I compiled some code with GCC with -Wall
and -Wextra
enabled. This code produces a warning:
struct A { A(int) {} };
struct B {};
struct C : A, B {};
int main() {
(void) C{1};
}
main.cpp: In function 'int main()': main.cpp:11:15: warning: missing initializer for member 'C::<anonymous>' [-Wmissing-field-initializers] (void) C{1}; ^
Should I be worried about that? Is this a bug in GCC for outputting this warning? It seems I have no field to initialize, and no missing parameters.
Explanation. Aggregate initialization is a form of list-initialization, which initializes aggregates. An aggregate is an object of the type that is one of the following. array type. class type (typically, struct or union), that has.
If a type has a default constructor, either implicitly or explicitly declared, you can use brace initialization with empty braces to invoke it. For example, the following class may be initialized by using both empty and non-empty brace initialization: C++ Copy.
An aggregate type is a structure, union, or array type. If an aggregate type contains members of aggregate types, the initialization rules apply recursively.
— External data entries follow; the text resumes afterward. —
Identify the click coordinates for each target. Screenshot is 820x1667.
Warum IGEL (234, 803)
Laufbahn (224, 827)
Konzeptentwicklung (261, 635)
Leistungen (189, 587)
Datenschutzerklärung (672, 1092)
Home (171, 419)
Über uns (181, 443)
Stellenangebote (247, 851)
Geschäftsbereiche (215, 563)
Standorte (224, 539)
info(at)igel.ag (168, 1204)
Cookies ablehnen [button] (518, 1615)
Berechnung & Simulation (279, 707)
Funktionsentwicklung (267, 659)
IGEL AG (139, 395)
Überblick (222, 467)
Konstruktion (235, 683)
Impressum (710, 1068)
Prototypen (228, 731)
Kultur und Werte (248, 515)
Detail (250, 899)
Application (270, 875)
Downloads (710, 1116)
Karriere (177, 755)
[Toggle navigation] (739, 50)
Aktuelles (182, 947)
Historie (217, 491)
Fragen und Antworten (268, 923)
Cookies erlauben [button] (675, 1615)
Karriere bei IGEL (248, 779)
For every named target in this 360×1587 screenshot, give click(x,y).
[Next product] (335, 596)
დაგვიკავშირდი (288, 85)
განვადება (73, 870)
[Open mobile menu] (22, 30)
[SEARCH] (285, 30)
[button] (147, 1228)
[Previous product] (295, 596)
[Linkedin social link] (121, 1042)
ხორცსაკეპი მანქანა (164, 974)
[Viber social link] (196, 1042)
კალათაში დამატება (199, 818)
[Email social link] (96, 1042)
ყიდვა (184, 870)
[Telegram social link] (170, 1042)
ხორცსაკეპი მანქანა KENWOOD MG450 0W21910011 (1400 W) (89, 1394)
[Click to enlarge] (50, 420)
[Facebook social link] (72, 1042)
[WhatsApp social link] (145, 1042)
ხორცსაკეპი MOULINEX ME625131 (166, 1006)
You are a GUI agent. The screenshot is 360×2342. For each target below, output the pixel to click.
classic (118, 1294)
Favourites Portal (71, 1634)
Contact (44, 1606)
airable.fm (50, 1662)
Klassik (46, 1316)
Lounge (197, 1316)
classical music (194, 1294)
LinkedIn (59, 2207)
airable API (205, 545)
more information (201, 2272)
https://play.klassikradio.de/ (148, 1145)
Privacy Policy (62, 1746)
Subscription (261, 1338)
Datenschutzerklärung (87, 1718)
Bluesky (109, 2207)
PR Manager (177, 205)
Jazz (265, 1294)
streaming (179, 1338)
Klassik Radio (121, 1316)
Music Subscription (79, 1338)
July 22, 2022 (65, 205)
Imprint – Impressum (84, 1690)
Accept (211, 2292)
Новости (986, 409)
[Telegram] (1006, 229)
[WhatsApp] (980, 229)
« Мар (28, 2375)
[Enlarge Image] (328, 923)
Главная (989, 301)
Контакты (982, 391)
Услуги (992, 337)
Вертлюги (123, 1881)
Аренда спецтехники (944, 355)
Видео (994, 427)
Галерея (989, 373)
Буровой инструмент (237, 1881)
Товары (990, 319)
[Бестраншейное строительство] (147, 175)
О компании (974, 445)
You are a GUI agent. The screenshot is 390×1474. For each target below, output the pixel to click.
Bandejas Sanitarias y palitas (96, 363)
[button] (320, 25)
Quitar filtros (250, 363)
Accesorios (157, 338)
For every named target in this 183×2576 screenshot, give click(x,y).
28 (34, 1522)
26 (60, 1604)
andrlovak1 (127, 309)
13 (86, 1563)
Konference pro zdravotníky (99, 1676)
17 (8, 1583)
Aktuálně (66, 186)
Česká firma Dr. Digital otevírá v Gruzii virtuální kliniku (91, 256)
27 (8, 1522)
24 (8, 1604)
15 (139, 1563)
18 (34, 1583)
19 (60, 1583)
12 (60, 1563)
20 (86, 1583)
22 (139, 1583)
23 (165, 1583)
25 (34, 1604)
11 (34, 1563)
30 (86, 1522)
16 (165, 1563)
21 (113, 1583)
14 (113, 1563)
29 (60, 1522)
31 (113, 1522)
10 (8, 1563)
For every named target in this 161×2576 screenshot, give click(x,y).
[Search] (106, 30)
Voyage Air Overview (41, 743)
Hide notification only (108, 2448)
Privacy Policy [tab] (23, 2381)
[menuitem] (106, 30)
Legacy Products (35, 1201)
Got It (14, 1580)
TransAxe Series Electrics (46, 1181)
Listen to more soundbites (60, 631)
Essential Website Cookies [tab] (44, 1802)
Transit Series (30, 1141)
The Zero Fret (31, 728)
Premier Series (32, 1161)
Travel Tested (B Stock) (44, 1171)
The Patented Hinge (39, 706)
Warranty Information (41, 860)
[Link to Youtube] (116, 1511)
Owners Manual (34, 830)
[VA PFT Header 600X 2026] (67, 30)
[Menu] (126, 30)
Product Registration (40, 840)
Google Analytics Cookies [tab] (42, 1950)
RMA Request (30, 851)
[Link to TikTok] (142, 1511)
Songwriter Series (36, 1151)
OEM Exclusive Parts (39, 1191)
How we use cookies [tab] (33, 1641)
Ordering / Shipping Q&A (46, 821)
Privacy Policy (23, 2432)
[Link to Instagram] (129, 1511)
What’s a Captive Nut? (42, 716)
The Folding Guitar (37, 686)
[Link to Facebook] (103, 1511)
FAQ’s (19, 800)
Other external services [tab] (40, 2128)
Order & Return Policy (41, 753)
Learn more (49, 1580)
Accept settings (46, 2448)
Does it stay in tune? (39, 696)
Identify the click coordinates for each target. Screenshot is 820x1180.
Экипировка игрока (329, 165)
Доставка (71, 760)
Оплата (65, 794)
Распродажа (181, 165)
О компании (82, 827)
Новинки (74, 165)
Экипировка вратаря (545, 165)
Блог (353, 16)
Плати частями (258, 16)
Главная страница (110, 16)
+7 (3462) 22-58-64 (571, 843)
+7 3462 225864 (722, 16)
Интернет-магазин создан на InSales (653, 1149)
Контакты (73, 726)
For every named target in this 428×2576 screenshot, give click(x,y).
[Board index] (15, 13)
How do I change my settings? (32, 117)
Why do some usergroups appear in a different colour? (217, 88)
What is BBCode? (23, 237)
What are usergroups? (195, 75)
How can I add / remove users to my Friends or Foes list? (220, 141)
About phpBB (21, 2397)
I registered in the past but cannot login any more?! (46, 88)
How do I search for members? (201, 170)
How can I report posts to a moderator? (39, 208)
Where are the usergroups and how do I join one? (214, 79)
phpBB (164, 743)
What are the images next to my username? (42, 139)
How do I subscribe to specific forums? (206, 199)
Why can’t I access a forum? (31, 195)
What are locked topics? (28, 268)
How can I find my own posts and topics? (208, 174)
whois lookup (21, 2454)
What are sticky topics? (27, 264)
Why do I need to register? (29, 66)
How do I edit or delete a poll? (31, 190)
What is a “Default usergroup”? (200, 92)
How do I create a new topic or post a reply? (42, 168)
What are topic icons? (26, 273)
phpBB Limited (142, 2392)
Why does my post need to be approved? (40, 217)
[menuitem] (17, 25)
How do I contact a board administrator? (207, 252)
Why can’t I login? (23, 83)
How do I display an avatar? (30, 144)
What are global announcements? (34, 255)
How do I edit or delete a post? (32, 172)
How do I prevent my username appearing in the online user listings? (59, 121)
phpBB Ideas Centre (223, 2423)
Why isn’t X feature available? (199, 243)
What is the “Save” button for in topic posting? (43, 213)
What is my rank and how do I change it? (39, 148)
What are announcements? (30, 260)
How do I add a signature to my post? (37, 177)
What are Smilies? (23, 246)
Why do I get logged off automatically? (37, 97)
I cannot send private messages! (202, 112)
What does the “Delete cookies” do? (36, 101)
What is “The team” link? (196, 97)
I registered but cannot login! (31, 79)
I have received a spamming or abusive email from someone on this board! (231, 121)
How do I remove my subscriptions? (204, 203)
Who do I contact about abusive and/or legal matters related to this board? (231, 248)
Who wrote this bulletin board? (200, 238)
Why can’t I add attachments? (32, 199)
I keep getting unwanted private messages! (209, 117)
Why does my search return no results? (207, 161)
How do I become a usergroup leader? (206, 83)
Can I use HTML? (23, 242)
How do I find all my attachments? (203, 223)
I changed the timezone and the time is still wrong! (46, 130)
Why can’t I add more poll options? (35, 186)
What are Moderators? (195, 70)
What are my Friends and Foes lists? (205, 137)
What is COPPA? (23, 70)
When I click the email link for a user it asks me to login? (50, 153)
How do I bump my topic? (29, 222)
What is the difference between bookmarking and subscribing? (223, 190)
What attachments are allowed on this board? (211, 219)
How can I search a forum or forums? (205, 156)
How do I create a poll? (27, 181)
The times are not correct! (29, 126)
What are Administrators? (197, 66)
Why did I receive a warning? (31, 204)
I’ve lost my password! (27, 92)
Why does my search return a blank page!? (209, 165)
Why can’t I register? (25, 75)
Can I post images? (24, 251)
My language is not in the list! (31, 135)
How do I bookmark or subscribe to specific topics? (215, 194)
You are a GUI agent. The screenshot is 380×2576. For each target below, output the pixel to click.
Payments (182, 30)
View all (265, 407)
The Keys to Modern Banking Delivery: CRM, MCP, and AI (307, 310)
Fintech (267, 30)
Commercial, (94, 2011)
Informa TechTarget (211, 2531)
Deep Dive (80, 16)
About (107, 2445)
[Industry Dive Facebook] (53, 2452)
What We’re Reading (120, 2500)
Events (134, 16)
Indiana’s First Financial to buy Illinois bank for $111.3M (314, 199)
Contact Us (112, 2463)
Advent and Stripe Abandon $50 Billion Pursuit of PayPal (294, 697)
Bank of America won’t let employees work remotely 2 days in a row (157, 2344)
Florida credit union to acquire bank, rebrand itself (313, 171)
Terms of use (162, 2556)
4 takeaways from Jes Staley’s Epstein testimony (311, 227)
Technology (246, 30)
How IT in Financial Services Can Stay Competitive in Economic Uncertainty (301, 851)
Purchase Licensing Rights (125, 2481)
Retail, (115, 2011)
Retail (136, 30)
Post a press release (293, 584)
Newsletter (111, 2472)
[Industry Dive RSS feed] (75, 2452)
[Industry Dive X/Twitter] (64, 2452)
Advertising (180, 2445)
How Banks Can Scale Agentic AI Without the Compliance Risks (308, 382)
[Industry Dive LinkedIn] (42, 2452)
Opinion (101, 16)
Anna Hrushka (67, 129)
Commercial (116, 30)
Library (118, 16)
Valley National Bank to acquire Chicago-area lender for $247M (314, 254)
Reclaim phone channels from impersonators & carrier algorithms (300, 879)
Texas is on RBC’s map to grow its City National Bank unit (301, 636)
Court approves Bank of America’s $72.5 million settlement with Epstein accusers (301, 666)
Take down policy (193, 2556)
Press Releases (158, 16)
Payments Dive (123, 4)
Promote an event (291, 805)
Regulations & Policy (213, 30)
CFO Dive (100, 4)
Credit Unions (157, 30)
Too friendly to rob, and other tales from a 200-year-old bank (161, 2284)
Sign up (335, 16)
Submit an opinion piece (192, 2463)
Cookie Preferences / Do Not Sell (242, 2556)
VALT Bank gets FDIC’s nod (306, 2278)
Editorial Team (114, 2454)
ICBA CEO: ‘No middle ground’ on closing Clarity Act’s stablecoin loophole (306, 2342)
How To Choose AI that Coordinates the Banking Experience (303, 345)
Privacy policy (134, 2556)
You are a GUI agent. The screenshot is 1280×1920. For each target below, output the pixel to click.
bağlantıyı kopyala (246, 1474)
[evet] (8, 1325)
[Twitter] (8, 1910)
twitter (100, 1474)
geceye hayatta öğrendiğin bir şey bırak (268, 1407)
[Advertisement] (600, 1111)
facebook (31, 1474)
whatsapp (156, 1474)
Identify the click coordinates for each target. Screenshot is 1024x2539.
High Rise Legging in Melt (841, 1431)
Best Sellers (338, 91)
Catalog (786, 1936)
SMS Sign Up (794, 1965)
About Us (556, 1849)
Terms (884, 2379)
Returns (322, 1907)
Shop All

C++17 allows you to perform aggregate initialization on classes with base classes. Each base class is effectively considered a member (they come before the direct members of the class). So to aggregate initialization, C
has two "members": C::A
and C::B
.
You only initialized one.
Oh sure, B
doesn't actually have anything to initialize. But to -Wall
, it's no different from this:
struct C
{
A a;
B b;
};
(void) C{1};
This would give a warning too. You would silence it in either case by providing an explicit initializer for B
: (void)C{1, {}};
.
But as far as the standard is concerned, this is perfectly valid code. B
will be value initialized. In either case.